Qatar has become the 11th nation to order the Raytheon/KONGSBERG NASAMS short-range ground-based air defence system, and the first to specify the integration of the new longer-ranged AMRAAM-ER missile with the system.
The US$2.2bn (A$3.13bn) contract – which also includes Patriot system enhancements – with Raytheon will give Qatar’s NASAMS system a medium-range capability with the addition of AMRAAM-ER, while also removing the risk and development non-recurring expenses (NREs) for future operators.
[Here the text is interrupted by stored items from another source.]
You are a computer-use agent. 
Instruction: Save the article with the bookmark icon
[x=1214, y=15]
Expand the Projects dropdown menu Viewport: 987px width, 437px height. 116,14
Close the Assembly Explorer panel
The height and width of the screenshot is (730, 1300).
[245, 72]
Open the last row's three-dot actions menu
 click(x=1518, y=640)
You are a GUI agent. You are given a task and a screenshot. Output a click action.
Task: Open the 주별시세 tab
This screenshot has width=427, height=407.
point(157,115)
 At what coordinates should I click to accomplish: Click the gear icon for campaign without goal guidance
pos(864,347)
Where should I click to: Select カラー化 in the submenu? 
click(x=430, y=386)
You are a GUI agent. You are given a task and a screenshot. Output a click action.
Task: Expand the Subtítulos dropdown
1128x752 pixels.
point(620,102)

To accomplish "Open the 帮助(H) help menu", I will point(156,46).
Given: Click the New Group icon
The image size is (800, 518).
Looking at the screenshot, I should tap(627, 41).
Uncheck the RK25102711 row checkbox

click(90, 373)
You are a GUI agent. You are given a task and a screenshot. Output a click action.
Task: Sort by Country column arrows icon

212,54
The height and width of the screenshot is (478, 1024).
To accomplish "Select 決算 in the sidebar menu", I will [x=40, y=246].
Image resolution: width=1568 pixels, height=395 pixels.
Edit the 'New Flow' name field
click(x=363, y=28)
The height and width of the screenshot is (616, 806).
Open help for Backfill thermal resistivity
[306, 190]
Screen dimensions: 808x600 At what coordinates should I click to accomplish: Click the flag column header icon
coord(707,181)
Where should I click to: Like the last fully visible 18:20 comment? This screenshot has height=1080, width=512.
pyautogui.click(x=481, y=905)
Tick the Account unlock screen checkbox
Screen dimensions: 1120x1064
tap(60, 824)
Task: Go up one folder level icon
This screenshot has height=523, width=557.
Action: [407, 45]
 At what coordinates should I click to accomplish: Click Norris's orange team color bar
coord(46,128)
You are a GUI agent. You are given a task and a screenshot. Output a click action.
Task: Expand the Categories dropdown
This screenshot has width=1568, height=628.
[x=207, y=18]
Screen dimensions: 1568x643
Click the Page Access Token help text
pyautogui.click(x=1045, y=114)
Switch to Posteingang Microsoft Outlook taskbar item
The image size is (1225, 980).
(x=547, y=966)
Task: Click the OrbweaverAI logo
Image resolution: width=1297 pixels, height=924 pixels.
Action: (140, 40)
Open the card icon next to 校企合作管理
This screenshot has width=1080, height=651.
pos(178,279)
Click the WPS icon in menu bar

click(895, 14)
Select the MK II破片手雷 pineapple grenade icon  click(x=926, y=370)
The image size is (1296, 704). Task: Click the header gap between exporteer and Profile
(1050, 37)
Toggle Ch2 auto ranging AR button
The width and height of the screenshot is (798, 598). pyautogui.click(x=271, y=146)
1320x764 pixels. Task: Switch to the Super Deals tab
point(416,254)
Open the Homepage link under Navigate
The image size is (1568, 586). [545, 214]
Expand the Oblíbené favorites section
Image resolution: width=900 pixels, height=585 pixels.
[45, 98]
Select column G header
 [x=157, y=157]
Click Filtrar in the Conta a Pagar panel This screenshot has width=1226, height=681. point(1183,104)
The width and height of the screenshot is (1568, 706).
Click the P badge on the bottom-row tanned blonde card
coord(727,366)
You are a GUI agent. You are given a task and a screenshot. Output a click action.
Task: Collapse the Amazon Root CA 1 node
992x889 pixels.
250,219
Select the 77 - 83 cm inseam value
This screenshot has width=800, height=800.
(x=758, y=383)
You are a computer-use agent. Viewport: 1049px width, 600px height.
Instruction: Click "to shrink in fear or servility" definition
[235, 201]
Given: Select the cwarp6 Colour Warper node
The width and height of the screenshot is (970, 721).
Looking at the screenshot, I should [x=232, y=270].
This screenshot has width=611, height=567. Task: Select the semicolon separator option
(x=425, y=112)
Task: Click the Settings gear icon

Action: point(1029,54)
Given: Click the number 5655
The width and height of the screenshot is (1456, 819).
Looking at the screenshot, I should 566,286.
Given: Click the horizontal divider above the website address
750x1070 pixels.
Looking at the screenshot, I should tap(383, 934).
Other nations with NASAMS on order or in service include the US, Norway, Finland, Spain, the Netherlands, Oman, Lithuania, Indonesia, Australia, and an undisclosed customer.
The AMRAAM-ER utilises the warhead and guidance system of the AIM-120C-7 AMRAAM and integrates it with the rear section of the RIM-162 Evolved Sea Sparrow Missile (ESSM) which comprises the motor and control section, which reportedly increases the standard NASAMS AMRAAM range by at least 50 per cent and altitude by 70 per cent. The AIM-120C-7 and the RIM-162 are both in service with the RAAF and RAN respectively.
The Qatar and AAMRAAM-ER announcement comes just weeks after KONGSBERG successfully fired a Raytheon AIM-9X Block II infra-red missile from a NASAMS cannister launcher and destroyed a target in flight for the first time in May at the Royal Norwegian Air Force’s Andoya Test Centre in Norway.
The option to integrate the AIM-9X and AMRAAM-ER with the Australian Army’s Enhanced NASAMS system is under consideration as a future capability enhancement for future enhancements of Project LAND 19 Phase 7B, the contract for which was signed in June.